Un estudio reciente de la Universidad de Duke indica que el cambio de horario asociado al horario de verano no incrementa la cantidad de pasos diarios ni el nivel general de movimiento de las personas. Los investigadores analizaron datos reales de actividad física obtenidos mediante dispositivos wearables del programa All Of Us, respaldado por los Institutos Nacionales de Salud de Estados Unidos, para evaluar cómo cambian los hábitos de caminata antes y después del ajuste del reloj.
Para evitar depender de percepciones subjetivas, el equipo examinó el comportamiento objetivo de personas en regiones con diferentes políticas horarias. Aprovecharon el hecho de que Arizona no observa el horario de verano, mientras que estados vecinos como Colorado, Nuevo México y Utah sí lo hacen.
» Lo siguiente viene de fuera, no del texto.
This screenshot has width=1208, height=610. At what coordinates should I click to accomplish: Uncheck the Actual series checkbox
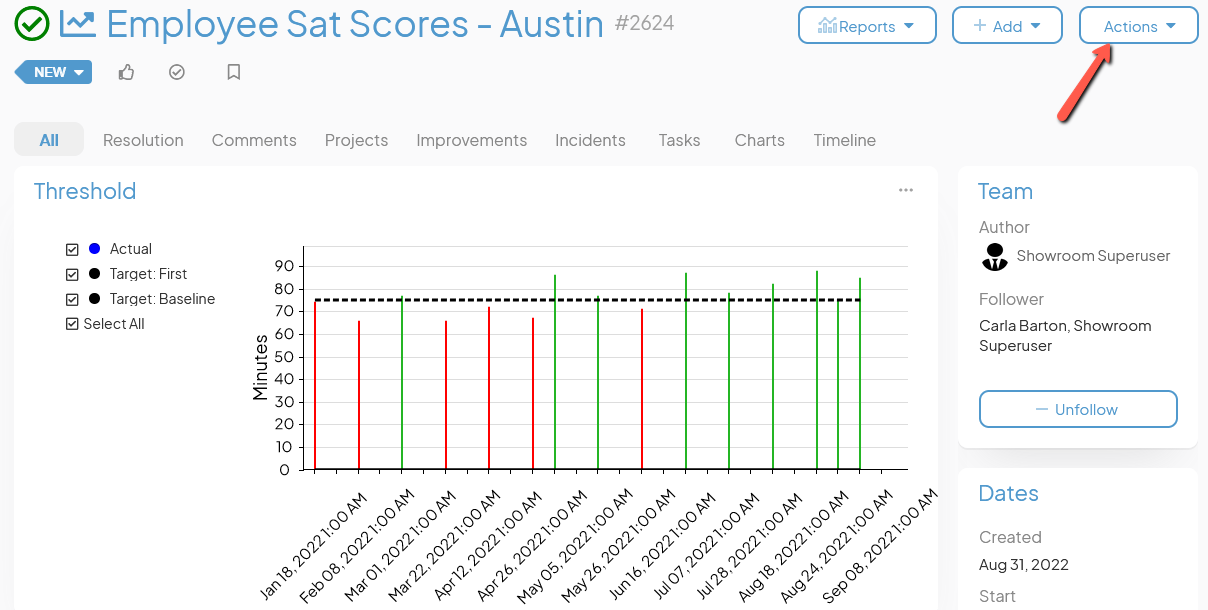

Estas áreas comparten características climáticas y de estilo de vida similares, lo que permitió una comparación directa entre quienes cambian el horario y quienes no.
Los resultados mostraron que no hay un aumento significativo en la actividad física vinculado a la entrada del horario de verano, contradiciendo la creencia común de que las tardes más largas fomentan más tiempo al aire libre y mayor movimiento. El estudio sugiere que los supuestos beneficios en términos de actividad física asociados al cambio de horario no están respaldados por evidencia conductual objetiva.